● **Activity**
Every record must be output verbatim in the reply.

● **Input for this task**
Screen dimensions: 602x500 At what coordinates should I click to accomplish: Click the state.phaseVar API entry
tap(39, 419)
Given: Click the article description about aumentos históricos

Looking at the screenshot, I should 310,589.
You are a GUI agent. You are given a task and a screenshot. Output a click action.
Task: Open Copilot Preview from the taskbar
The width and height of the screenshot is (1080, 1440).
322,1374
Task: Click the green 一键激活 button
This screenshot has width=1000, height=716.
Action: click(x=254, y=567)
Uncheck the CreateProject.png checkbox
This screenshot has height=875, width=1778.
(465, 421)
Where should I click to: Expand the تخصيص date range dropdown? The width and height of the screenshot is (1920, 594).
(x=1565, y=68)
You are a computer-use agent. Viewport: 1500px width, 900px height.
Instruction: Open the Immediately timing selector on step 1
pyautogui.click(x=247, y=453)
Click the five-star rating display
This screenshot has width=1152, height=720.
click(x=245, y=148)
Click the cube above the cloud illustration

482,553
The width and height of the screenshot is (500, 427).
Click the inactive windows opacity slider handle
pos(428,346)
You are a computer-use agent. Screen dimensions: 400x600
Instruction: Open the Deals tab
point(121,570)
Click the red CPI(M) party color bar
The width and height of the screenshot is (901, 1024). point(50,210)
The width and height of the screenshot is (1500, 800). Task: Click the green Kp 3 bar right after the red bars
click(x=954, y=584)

● **Solution to this task**
Screen dimensions: 602x500 At what coordinates should I click to accomplish: Click the state.phaseVar API entry
tap(39, 419)
Given: Click the article description about aumentos históricos

Looking at the screenshot, I should 310,589.
You are a GUI agent. You are given a task and a screenshot. Output a click action.
Task: Open Copilot Preview from the taskbar
The width and height of the screenshot is (1080, 1440).
322,1374
Task: Click the green 一键激活 button
This screenshot has width=1000, height=716.
Action: click(x=254, y=567)
Uncheck the CreateProject.png checkbox
This screenshot has height=875, width=1778.
(465, 421)
Where should I click to: Expand the تخصيص date range dropdown? The width and height of the screenshot is (1920, 594).
(x=1565, y=68)
You are a computer-use agent. Viewport: 1500px width, 900px height.
Instruction: Open the Immediately timing selector on step 1
pyautogui.click(x=247, y=453)
Click the five-star rating display
This screenshot has width=1152, height=720.
click(x=245, y=148)
Click the cube above the cloud illustration

482,553
The width and height of the screenshot is (500, 427).
Click the inactive windows opacity slider handle
pos(428,346)
You are a computer-use agent. Screen dimensions: 400x600
Instruction: Open the Deals tab
point(121,570)
Click the red CPI(M) party color bar
The width and height of the screenshot is (901, 1024). point(50,210)
The width and height of the screenshot is (1500, 800). Task: Click the green Kp 3 bar right after the red bars
click(x=954, y=584)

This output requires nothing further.